Post: Calculating Expenses as a First Time Investor

Desiny SmithPosted
  • Glens Falls, NY
  • Posts 50
  • Votes 17

@Cody Evans thanks for the advice! The numbers are based on a specific property that I was interested in but got bought out. I ran the numbers just for practice just to get use to analyzing deals. The garbage amount came directly from the city and confirmed by other biggerpockets members; the insurance estimates were derived from the bank spreadsheet, which I know I could get even more specific just by calling the insurance company. The property taxes are general, but I called and inquired what the current tax rate is from the Assessment office and can now easily determine what the property taxes are for a particular property.  The meters are a great point and something worth looking into as well as the particular laws associated with some of the expenses.

Very good point regarding the 203k. I know that many lenders, especially for first-time homebuyers, will purposefully have the homebuyer set aside money for unexpected repairs so that they're not running into that issue.  It's called a contingency reserve and is usually a minimum of 10% of the cost of rehabilitation. Still, other precautions must be taken.
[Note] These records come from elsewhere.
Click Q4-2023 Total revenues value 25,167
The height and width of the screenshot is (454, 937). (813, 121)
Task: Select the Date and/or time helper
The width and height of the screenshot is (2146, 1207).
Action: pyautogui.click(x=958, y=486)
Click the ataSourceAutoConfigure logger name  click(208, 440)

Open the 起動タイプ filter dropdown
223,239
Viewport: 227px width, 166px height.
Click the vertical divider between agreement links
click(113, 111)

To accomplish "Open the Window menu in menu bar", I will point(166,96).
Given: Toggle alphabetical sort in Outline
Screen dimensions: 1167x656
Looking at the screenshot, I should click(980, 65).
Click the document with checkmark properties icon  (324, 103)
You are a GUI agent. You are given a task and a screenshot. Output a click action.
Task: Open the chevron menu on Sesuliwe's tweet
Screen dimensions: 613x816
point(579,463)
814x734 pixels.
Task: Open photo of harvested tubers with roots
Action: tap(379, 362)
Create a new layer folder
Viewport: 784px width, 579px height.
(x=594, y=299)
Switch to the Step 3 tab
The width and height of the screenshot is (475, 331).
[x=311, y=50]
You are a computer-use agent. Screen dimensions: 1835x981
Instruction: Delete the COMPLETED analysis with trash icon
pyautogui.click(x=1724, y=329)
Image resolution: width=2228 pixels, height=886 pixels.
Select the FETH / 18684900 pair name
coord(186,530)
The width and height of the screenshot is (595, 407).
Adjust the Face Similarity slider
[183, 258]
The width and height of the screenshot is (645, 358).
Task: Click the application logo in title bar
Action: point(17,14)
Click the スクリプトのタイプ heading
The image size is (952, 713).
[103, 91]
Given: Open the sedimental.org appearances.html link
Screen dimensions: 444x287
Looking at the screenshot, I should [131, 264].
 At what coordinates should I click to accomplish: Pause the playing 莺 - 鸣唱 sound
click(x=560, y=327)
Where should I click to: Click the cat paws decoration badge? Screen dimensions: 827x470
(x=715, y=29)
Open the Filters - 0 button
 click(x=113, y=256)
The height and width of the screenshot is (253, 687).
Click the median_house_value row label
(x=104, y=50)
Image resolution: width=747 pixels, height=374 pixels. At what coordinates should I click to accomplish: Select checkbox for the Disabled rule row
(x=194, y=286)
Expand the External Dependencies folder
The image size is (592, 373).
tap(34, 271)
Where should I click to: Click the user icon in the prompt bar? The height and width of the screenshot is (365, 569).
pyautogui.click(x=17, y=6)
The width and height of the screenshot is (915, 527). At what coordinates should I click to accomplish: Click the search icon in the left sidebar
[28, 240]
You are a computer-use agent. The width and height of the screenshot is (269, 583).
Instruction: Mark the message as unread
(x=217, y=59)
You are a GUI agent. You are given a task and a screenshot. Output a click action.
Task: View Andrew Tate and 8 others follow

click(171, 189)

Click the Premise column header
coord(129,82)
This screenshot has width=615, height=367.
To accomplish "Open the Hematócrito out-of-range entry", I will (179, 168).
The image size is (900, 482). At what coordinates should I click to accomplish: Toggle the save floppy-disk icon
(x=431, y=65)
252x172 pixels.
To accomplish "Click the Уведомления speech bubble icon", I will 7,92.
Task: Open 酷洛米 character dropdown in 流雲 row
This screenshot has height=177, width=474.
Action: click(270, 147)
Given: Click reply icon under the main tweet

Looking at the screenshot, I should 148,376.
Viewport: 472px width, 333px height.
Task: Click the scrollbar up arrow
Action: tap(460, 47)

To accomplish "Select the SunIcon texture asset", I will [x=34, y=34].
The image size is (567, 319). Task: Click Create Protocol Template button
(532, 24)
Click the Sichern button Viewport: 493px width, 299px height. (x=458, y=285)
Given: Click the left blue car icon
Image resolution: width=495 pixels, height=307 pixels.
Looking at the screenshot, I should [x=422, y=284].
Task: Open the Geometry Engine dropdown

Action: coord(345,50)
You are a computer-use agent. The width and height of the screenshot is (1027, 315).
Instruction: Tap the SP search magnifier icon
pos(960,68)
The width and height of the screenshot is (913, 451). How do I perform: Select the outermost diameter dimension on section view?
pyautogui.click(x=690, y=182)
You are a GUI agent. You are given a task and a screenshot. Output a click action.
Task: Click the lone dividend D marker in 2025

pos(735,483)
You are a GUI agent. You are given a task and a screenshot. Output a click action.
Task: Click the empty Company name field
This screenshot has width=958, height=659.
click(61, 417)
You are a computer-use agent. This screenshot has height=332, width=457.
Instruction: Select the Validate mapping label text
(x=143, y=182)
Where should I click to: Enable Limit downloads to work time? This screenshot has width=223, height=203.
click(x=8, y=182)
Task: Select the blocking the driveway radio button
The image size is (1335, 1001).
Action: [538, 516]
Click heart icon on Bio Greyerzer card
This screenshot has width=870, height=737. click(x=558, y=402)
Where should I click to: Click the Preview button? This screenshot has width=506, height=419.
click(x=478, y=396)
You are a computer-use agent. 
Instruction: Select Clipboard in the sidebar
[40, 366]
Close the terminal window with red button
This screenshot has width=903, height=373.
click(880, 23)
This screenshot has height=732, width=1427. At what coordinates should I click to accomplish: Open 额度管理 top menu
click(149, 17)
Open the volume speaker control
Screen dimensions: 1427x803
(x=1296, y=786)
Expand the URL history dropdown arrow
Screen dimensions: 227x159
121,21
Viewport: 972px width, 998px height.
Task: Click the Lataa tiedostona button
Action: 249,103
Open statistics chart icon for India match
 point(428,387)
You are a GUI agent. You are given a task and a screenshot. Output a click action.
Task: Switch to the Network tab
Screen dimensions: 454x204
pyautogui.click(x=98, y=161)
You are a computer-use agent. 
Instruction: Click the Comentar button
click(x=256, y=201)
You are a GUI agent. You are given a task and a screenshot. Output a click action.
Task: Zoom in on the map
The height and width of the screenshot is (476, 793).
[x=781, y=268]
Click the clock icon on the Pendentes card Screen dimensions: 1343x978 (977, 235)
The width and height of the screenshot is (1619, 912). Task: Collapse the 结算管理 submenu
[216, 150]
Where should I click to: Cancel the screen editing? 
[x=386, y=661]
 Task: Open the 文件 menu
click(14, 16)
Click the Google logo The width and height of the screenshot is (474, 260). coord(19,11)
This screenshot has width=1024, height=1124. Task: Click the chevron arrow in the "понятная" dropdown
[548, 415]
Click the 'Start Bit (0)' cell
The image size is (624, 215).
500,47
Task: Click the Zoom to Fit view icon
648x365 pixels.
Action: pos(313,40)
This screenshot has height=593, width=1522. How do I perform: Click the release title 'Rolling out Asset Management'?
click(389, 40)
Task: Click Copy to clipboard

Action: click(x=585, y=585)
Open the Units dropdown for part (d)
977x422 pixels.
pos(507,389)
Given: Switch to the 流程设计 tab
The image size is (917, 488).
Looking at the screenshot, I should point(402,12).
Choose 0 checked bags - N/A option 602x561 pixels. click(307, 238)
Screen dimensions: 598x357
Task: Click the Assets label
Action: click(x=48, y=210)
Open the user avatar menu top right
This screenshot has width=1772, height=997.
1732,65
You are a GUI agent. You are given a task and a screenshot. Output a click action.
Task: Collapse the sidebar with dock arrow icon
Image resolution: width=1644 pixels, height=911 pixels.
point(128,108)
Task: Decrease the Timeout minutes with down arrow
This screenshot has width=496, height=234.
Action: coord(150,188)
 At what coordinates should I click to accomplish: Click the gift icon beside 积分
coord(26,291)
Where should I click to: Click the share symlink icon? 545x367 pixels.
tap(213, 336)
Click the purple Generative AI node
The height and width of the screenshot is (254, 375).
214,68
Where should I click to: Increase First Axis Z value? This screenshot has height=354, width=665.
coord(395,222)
As of late, I have been extreeemely obsessive over accounting for everything properly. When I come across a deal I will for sure post it (without the address). Thanks, again!

Post: Calculating Expenses as a First Time Investor

Desiny SmithPosted
  • Glens Falls, NY
  • Posts 50
  • Votes 17

@Saeryon Park Yes, I use the Rental Property Calculator to run the numbers as a rental first and then use the BRRRR calculator just to double check. I am unaware of an annual permit fee but that is definitely something to look into, thank you! I agree, albeit small, I would rather account for everything.

Unlike Albany, I am not familiar with Trenton. Are your investments performing well there?